Quand on veut répondre aux besoins de notre clientèle, tous en conviennent, il est essentiel de les interpeller, mais également de comprendre les défis auxquels ils font face. Un bel exemple? Le portrait réalisé par l’Association des services de garde en milieu scolaire du Québec auprès de 624 responsables/techniciens en garde scolaire l’automne dernier. Son utilité? Aider l’Association à développer une offre de formation et des outils pour l’ensemble du réseau des services de garde en milieu scolaire afin de les aider à rendre les contextes de repas plus conviviaux.

Connaître les besoins, c’est bien, mais développer des contenus de qualité, consensuels, vulgarisés, qui deviendront « la norme » et les tester auprès du milieu, c’est mieux! L’Association travaille donc actuellement avec des écoles pilotes, mais également avec un ensemble de partenaires, notamment Extenso (Centre de référence en nutrition de l’Université de Montréal) et GIRba (École d’architecture de l’Université Laval).

QEF-im_enfantsecole-630x251Faits saillants à considérer

Près de 1700 services de garde en milieu scolaire accueillent au Québec 286 000 enfants. 90% d’entre eux offrent de la nourriture à un moment ou à un autre dans l’année. Les principaux défis qui influencent les choix alimentaires qu’ils offrent aux élèves sont : l’absence d’allergènes (85%), les coûts (66%), les préférences des élèves (53%), et les critères de la politique alimentaire de la commission scolaire (50%). Le temps de dîner est réduit dans plus de la moitié des cas puisque pour 54% des répondants la période du dîner est scindée en plus d’une plage horaire (généralement 2 ou 3). Cette proportion augmente de manière importante à mesure que le nombre d’élèves présents le midi augmente. Tous les types de lieux sont susceptibles d’être utilisés pour accommoder l’ensemble des élèves présents.

Où mangent les élèves

Seulement 15 % des élèves prennent leur repas dans un local prévu à cet effet

Seulement 15 % des élèves prennent leur repas dans un local prévu à cet effet

Les 4 principaux obstacles à la convivialité

Plusieurs éléments se présentent comme des obstacles importants à la convivialité de la période du dîner aux yeux des répondants. Ainsi, les principaux sont :

  • le niveau de bruit dans le local (39%)

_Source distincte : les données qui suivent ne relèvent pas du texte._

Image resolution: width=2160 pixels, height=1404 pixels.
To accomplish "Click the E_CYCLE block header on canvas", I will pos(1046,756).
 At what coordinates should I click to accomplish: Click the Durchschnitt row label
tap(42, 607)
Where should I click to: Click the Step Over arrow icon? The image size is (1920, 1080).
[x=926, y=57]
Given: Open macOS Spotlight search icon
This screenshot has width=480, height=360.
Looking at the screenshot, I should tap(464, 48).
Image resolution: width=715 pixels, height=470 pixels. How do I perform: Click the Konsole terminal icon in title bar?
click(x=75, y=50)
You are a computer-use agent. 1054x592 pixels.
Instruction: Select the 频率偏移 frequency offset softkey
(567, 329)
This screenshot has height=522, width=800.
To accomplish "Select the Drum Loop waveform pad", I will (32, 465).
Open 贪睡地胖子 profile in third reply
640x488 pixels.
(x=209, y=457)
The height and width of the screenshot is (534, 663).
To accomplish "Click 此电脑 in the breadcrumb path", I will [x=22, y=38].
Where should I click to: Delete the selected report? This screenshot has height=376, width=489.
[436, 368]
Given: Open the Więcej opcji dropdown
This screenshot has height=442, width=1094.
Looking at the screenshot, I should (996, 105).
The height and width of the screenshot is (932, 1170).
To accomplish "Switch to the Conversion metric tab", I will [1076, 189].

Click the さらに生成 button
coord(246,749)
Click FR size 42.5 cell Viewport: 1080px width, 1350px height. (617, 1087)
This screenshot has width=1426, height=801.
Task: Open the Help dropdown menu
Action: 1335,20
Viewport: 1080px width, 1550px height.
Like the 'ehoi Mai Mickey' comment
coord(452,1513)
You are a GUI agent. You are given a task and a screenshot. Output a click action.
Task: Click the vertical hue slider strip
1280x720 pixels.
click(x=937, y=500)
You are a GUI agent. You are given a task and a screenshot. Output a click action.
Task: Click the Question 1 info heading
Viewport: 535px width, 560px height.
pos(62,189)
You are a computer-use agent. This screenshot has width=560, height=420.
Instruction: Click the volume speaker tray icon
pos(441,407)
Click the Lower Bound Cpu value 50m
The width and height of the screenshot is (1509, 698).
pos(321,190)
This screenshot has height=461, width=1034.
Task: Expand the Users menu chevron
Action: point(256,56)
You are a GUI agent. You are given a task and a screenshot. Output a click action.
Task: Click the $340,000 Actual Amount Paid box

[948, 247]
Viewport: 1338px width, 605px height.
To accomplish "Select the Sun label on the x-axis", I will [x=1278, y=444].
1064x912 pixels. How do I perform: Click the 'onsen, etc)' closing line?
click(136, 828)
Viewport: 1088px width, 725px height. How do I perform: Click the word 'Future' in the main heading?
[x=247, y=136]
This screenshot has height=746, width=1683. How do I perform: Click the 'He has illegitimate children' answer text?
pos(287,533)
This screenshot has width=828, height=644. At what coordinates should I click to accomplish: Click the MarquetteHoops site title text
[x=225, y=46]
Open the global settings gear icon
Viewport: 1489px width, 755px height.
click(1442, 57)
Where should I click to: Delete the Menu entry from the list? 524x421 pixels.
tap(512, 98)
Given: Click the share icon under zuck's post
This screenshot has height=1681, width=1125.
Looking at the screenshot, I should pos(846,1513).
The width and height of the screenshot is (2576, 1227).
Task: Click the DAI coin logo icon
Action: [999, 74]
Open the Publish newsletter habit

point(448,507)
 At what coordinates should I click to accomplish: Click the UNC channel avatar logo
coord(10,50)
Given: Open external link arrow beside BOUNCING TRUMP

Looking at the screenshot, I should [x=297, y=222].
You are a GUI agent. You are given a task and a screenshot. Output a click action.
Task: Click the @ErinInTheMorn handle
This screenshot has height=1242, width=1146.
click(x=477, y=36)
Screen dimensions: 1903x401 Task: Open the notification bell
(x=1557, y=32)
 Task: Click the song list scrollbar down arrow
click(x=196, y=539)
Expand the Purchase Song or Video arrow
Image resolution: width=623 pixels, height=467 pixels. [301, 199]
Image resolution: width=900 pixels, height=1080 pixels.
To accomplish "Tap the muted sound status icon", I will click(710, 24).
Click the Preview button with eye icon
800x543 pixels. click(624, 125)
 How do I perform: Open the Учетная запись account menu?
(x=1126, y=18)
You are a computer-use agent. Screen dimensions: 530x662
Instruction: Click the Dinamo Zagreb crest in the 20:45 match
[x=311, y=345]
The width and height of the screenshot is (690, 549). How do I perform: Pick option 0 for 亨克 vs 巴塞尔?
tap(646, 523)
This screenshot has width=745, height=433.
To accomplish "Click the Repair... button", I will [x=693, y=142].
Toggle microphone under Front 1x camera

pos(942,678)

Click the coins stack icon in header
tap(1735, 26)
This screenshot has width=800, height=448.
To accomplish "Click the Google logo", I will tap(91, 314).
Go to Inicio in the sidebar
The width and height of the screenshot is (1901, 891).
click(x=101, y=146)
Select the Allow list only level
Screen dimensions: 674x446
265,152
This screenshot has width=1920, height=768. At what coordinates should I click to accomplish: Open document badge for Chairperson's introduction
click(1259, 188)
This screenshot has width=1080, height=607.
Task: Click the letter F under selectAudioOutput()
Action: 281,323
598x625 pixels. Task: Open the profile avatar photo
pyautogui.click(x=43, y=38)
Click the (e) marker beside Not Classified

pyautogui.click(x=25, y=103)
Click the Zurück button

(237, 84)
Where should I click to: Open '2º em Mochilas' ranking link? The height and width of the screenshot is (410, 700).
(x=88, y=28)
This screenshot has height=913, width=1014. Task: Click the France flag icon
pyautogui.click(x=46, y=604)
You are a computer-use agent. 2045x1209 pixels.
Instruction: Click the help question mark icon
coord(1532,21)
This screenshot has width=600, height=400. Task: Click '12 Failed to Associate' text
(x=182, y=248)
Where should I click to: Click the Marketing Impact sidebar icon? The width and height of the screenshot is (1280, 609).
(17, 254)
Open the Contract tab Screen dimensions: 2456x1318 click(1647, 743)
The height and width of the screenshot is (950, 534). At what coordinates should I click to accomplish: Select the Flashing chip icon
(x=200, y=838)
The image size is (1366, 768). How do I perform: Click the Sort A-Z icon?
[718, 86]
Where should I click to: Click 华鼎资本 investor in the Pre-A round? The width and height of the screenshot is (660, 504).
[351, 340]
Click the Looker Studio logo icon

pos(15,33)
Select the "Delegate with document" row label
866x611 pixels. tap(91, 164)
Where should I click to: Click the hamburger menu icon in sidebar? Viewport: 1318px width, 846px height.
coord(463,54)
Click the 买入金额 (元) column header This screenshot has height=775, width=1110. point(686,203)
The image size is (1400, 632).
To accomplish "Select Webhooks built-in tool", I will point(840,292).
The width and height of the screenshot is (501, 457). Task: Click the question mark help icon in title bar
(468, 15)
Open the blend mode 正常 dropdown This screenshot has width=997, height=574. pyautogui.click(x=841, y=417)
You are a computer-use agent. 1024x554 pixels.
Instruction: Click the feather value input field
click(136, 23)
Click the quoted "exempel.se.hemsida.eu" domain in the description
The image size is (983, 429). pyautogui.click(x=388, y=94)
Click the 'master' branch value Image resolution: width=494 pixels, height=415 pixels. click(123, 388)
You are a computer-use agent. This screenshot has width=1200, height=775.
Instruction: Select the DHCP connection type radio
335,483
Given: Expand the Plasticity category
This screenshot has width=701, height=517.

  • l’accès à un évier à proximité (18%)

  • le niveau de bruit lié aux espaces adjacents (17%)

  • le temps d’attente pour les fours à micro-ondes (15%)

Le niveau de bruit dans le local, la possibilité pour l’enfant de pouvoir manger à son rythme et l’accès à un évier à proximité sont les dimensions que les répondants souhaiteraient voir améliorer en priorité afin de favoriser la convivialité du dîner.

92% des répondants affirment prendre en compte la politique alimentaire de leur commission scolaire. Afin de mettre en place les politiques et les différents cadres de référence en lien avec la promotion des saines habitudes alimentaires, les cinq défis les plus importants sont le manque de temps pour revoir leurs façons de faire (50%), la collaboration quelques fois difficile avec les parents (42%) et, ex aequo, le manque d’outils pour faciliter leur application, les contraintes liées aux locaux et aux installations matérielles ainsi que le profil particulier de certains enfants (30%).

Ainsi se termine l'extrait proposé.